Exercise details → Below this line is a set of entries; quote exactly the lines from the line that contains "Toggle Italic formatting" to the line that contains "Switch to BidAssist", both lines included.

Data provided →

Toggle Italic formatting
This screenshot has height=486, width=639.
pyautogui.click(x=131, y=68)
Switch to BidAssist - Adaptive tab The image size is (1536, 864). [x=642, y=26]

* * *

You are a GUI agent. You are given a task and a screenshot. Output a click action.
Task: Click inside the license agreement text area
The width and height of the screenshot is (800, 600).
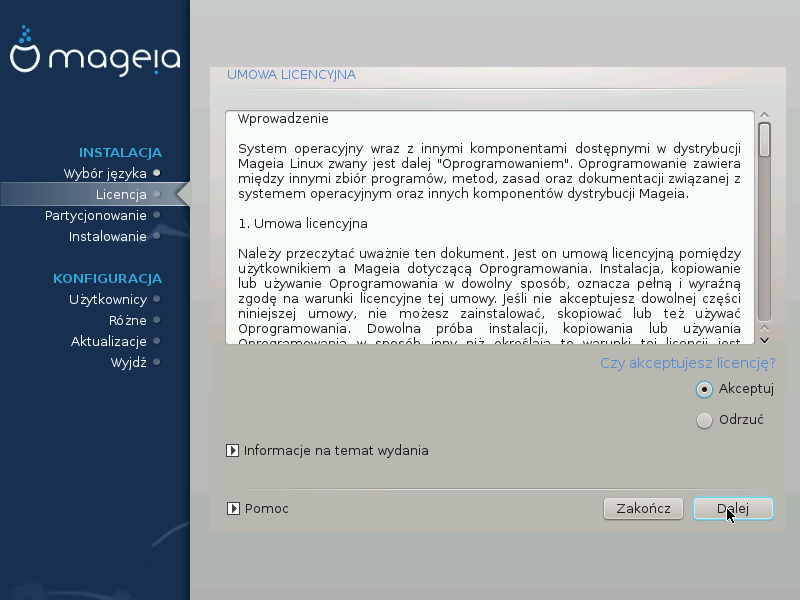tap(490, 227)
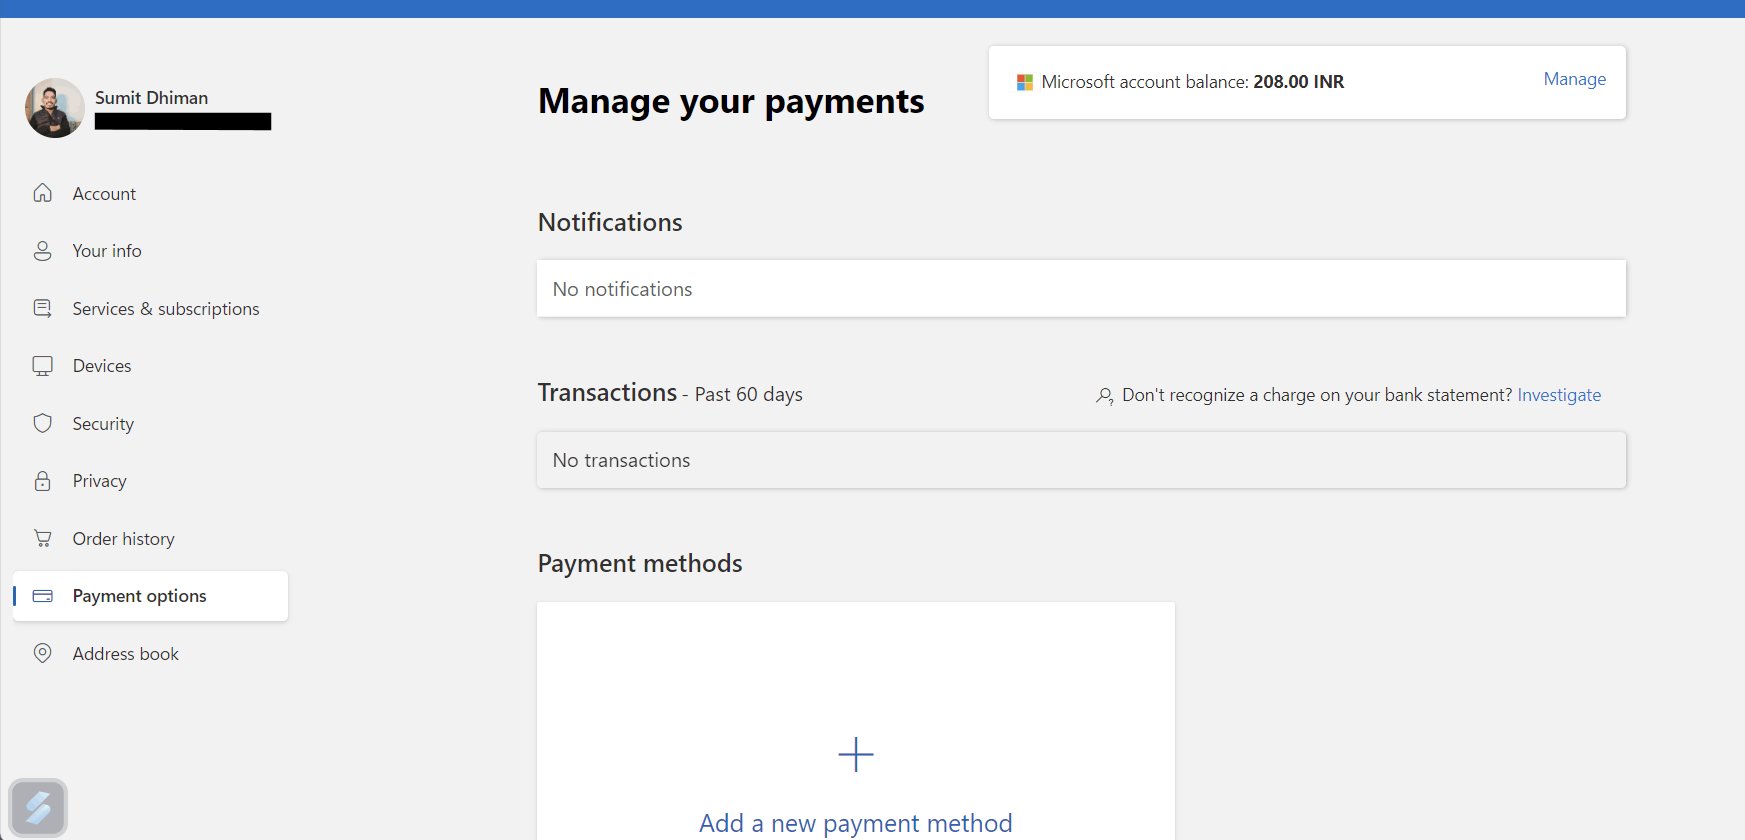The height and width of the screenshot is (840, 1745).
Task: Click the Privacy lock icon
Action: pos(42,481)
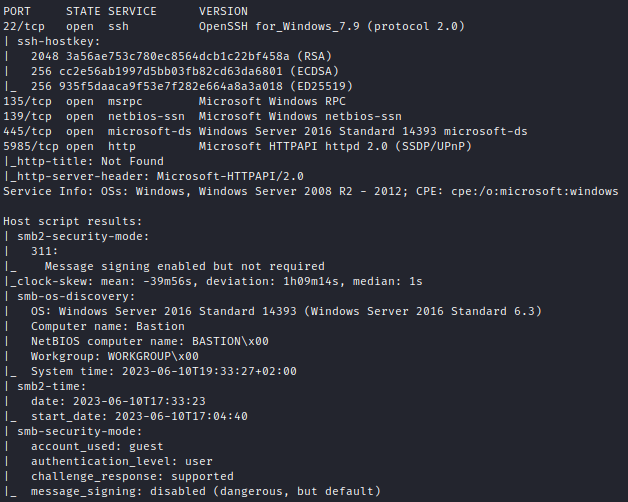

--

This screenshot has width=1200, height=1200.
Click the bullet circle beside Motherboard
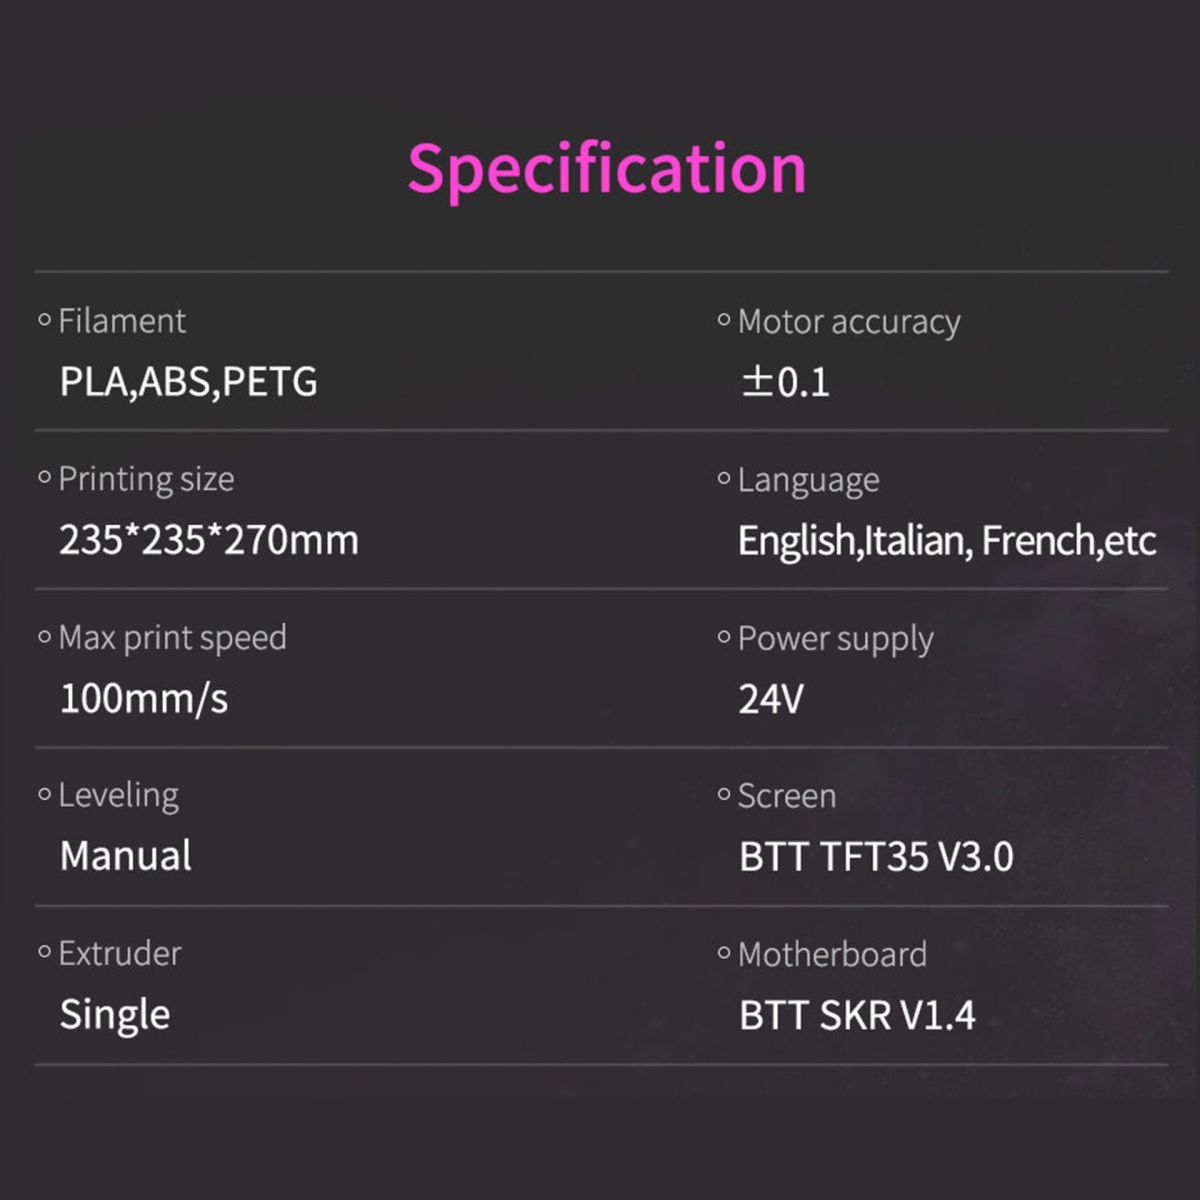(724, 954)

Solution for this problem →
Toggle Italic formatting
This screenshot has height=486, width=639.
pyautogui.click(x=131, y=68)
Switch to BidAssist - Adaptive tab The image size is (1536, 864). [x=642, y=26]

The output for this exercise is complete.